Die Würde eines Menschen blüht erst in der Arbeitslosigkeit so richtig auf. Die Mitmenschen geben einem hilfreiche Tipps, beklagen kopfschüttelnd: „Ich kann gar nicht verstehen, warum du nicht schon längst wieder einen Job hast“, und erzählen gepeinigt, wie schwer ihnen ihre Arbeit fällt.
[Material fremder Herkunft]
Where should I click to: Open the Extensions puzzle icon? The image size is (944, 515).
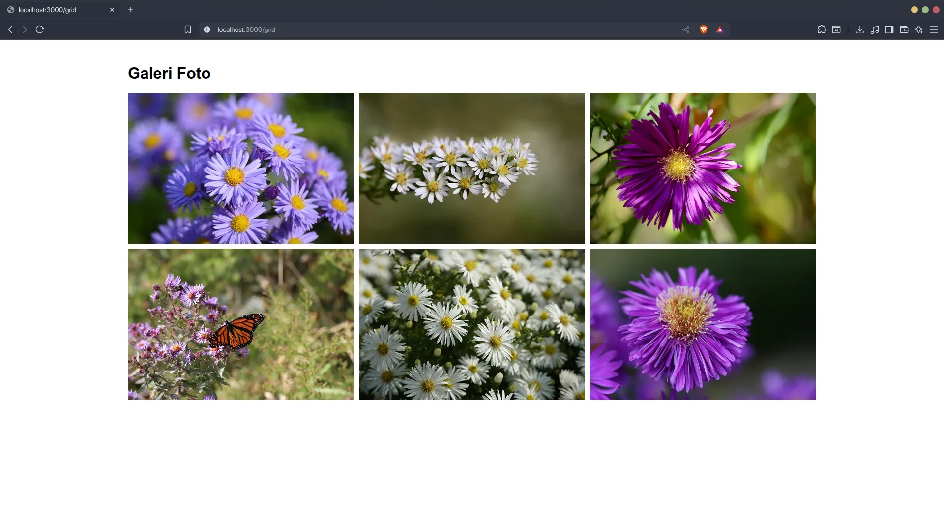click(x=822, y=29)
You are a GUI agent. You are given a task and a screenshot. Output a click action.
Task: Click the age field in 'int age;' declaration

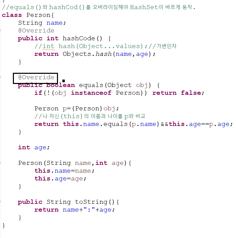[x=40, y=147]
Meine Lieblingsmotivationsansprache möchte ich euch nicht vorenthalten. Eine Verwandte erzählte mir: „Ein Absolvent einer Schule für Verhaltensauffällige gibt bei den Vorstellungsschreiben immer an, dass er mehrere Doktortitel hat, zwischen fünf und zehn Sprachen spricht und bereits alle Teile der Welt privat wie beruflich bereiste. Auch bei den Vorstellungsgesprächen übertreibt er maßlos. Meistens fliegt er innerhalb des ersten Monats wieder aus seinem Job, da seine Lügen auffallen.“
Und nun ihre Frage an mich: „Wie kann das eigentlich sein, dass er einen Job nach dem anderen bekommt und du keinen einzigen?“

Am Arbeitsamt wird die Menschwürde hochgehoben und der Bürger bekommt uneingeschränkte Hilfe. Es sei denn, man hat vorher auch tatsächlich durch seine regelmäßige Arbeit Steuern bezahlt und somit ein Recht auf Arbeitslosengeld und will auch tatsächlich arbeiten.
Was waren eure skurrilsten Erfahrungen in der Arbeitslosigkeit?